Уже много позже я узнал, что именно этот врач практически с нуля создал при многопрофильной городской больнице отделение реаниматологии. Оно начиналось с небольшого количества принимаемых пациентов, а в тот момент, когда по стечению обстоятельств я узнал о его существовании, сюда поступали пациенты и по «скорой» и из отделений самой больницы.

Да, ему все труднее было работать, поскольку нагрузки постоянно возрастали, а у него со здоровьем имелось достаточно серьезных проблем.

Но он тянул эту лямку, поскольку отделение являлось его детищем, главным в его жизни.

Мы с ним общались в январе , как выяснилось потом, в последний раз в его жизни. В конце первого месяца 2013-го года его не стало. Но узнал об этом я только в марте, когда позвонил, чтобы привезти ему несколько пачек мацы для Песаха.

Потом прошла встреча с его вдовой и она рассказало то, что я и предполагал, но не знал всех подробностей.

В больницу назначили нового главного врача. Он начал переводить в отделения своих знакомых. Коснулось это и общей реанимации.

Врачу высшей квалификации настоятельно предложили написать заявление о переводе из заведующих в обычные врачи. К тому же, с открытой датой, что оказалось особенно унизительным и тяжелым психологически для моего третьего знакомца-врача.

Уйти на пенсию он не хотел, хотя возраст позволял. Без работы он себя не мыслил, а продолжать делать свое дело в подобных обстоятельствах ему оказывалось все труднее.

Несколько месяцев он старался преодолеть ненормальность своего положения в отделении. Но в какой-то момент сердце его не выдержало.

Его вторая жена была сослуживицей, женщиной моложе его, родившей ему дочь. Будучи человеком другой культуры и вероисповедания, она не знала, как похоронить надо по еврейской традиции. Позвонила Америку сыну врача от первого брака. И тот через океан упрямо повторил, что надо отца кремировать. То есть, сделать то, что категорически запрещено по еврейской традиции в данной ситуации.

Вдова удивилась услышанному, засомневалась и переспросила, правильно ли она поняла сказанное. В ответ услышала снова — кремировать.

Она нашла в себе силы еще раз переспросить, в том числе, и о том, соблюдает ли сын врача еврейскую традицию. Но и тут услышала то, чего не ожидала услышать. Следование иудаизму теперь расценивалось новым американцем как издержки молодости, которые он преодолел и вспоминать о них не хочет ни при каких обстоятельствах.

По каким-то причинам вдова моего знакомого не нашла в его мобильном номер моего телефона, чтобы узнать, как на самом деле надо прощаться с ушедшим из жизни человеком.

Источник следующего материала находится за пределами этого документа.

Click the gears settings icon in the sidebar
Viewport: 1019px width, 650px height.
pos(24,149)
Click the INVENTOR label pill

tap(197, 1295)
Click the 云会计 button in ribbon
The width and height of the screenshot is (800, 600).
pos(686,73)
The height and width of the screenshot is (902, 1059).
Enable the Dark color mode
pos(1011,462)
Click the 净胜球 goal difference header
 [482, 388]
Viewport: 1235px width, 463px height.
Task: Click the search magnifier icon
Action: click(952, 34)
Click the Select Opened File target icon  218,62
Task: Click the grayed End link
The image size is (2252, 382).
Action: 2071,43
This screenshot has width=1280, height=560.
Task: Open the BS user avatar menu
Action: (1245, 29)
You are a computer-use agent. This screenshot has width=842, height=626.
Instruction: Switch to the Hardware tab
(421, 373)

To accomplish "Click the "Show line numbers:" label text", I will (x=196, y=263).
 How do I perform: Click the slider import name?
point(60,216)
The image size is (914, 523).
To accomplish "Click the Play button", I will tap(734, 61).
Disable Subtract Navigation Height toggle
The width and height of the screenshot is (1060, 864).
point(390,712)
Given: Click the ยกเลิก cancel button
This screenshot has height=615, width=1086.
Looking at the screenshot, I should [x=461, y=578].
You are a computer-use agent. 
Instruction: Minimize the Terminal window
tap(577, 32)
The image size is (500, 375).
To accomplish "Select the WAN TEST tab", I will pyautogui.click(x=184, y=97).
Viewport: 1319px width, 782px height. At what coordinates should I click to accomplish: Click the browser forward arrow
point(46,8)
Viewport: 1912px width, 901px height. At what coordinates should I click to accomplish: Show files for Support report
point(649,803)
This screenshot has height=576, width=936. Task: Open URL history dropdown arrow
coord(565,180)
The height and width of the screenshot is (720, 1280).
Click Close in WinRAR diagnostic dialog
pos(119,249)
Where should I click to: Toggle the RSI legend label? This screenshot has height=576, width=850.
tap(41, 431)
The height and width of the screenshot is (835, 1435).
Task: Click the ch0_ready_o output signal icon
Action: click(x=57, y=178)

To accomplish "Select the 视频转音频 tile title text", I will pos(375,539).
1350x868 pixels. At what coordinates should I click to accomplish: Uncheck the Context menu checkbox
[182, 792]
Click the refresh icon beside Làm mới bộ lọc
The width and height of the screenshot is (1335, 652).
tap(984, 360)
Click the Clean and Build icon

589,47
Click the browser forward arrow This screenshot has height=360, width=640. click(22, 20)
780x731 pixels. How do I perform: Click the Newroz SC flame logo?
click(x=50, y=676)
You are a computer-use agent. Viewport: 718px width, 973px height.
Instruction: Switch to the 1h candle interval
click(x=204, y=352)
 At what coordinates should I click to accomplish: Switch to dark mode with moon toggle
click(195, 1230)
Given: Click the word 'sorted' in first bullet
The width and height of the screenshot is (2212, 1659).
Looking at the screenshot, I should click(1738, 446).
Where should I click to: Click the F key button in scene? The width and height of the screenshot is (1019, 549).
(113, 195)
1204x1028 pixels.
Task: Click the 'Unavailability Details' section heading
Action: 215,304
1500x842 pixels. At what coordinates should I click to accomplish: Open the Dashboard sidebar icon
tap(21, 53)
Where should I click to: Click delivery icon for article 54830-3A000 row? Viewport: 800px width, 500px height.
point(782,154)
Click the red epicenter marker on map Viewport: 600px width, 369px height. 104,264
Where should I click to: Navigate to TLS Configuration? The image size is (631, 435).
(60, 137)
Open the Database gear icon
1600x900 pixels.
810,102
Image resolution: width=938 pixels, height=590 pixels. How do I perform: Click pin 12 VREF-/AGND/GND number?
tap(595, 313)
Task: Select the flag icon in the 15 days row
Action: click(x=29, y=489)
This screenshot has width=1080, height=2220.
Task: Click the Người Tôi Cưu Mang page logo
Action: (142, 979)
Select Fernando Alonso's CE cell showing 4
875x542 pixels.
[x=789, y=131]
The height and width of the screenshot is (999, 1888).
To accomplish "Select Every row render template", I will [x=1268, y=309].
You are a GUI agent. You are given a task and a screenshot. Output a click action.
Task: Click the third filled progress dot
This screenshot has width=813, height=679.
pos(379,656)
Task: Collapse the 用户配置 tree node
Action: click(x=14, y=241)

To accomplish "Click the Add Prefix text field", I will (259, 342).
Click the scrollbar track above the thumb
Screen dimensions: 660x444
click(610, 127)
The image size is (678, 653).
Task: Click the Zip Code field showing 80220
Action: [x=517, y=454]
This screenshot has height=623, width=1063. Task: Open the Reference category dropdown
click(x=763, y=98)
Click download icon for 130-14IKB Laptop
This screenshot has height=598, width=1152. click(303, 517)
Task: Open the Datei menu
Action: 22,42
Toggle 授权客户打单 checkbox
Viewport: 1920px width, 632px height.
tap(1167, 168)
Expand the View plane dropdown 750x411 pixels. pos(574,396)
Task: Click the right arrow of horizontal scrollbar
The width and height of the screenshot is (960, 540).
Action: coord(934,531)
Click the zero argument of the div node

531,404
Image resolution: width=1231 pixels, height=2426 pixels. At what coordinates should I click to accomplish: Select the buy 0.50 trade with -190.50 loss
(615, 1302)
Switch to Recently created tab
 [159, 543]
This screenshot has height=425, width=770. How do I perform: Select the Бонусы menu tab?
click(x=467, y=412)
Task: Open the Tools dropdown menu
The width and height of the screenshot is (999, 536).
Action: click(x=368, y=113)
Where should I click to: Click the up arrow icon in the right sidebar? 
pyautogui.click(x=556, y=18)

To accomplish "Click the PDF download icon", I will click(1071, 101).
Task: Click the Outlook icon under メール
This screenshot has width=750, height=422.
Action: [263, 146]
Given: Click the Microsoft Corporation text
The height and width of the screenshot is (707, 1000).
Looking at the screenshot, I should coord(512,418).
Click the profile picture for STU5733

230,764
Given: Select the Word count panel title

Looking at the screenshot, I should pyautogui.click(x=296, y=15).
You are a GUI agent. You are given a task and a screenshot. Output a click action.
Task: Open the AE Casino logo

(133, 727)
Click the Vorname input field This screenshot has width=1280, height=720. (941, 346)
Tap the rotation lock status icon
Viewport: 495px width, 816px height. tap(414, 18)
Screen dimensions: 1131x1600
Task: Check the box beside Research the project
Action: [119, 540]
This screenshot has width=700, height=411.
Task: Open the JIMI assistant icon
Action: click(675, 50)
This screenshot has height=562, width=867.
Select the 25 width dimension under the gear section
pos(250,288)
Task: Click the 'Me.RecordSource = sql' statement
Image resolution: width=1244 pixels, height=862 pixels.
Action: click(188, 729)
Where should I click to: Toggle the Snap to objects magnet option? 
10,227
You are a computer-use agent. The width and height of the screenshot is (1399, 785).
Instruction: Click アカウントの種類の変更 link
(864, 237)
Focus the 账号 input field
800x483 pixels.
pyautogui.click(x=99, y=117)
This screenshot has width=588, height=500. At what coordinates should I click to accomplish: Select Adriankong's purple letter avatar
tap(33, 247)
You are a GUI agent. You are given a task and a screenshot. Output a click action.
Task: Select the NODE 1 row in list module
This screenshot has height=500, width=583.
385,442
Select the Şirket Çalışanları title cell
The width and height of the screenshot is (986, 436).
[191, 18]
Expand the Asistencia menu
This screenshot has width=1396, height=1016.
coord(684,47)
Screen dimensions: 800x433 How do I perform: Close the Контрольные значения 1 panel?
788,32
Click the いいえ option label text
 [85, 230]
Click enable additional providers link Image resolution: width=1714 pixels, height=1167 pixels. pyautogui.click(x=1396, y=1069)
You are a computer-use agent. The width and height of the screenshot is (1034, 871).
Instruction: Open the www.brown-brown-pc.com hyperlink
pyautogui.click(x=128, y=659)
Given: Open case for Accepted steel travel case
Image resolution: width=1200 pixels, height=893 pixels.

Естественно, что мы съездили с нею через какое-то время в синагогу, заказали на 11 месяцев кадиш, узнали, когда можно будет начинать читать поминальную молитву в праздники и какого числа по нашему календарю отмечать годовщину смерти.

Но все равно, осталось ощущение, что что-то я не до конца сделал для замечательного человека и при его жизни, и после его смерти. И это чувство не покидает меня до сих пор, возможно, останется со мною надолго, потому что вернуть его нельзя, а потеря такого человека, ставшего за несколько лет близким и почти родным — горька и невосполнима.

Так совпало, что с представленными здесь тремя врачами я общался практически в одно и тоже время. И каким разным по всему проявилось это общение, какие разные чувства оно оставило и как о многом позволило задуматься, дав повод для разного рода эмоций и выводов. Получается, что непросто и здесь, и где бы то ни было. Но все же, когда человек на своем месте и понимает свою востребованность, ему в чем-то легче справляться с житейскими и иными трудностями и препятствиями. Но и он также уязвим и беззащитен, сталкиваясь с несправедливостью, даже если он не виноват в происшедшем стечении обстоятельств.

И все же — возможность быть врачом, видеть, понимать, что деятельность на этом поприще помогает пациентам, как бы тяжела и сложна она ни была, большая поддержка среди невзгод и неприятностей, то, без чего любые достижения приятны и полезны, но не дают удовлетворения, если душа не имеет покоя и равновесия.

Хотя получается, что трудно в любом случае. И по-своему. Поэтому как-то с подобным приходится справляться. Иногда ценой жизни или чего-то вроде перемен в ту или иную сторону. Без компромиссов со своим «я», своей совестью и собственным мироощущением.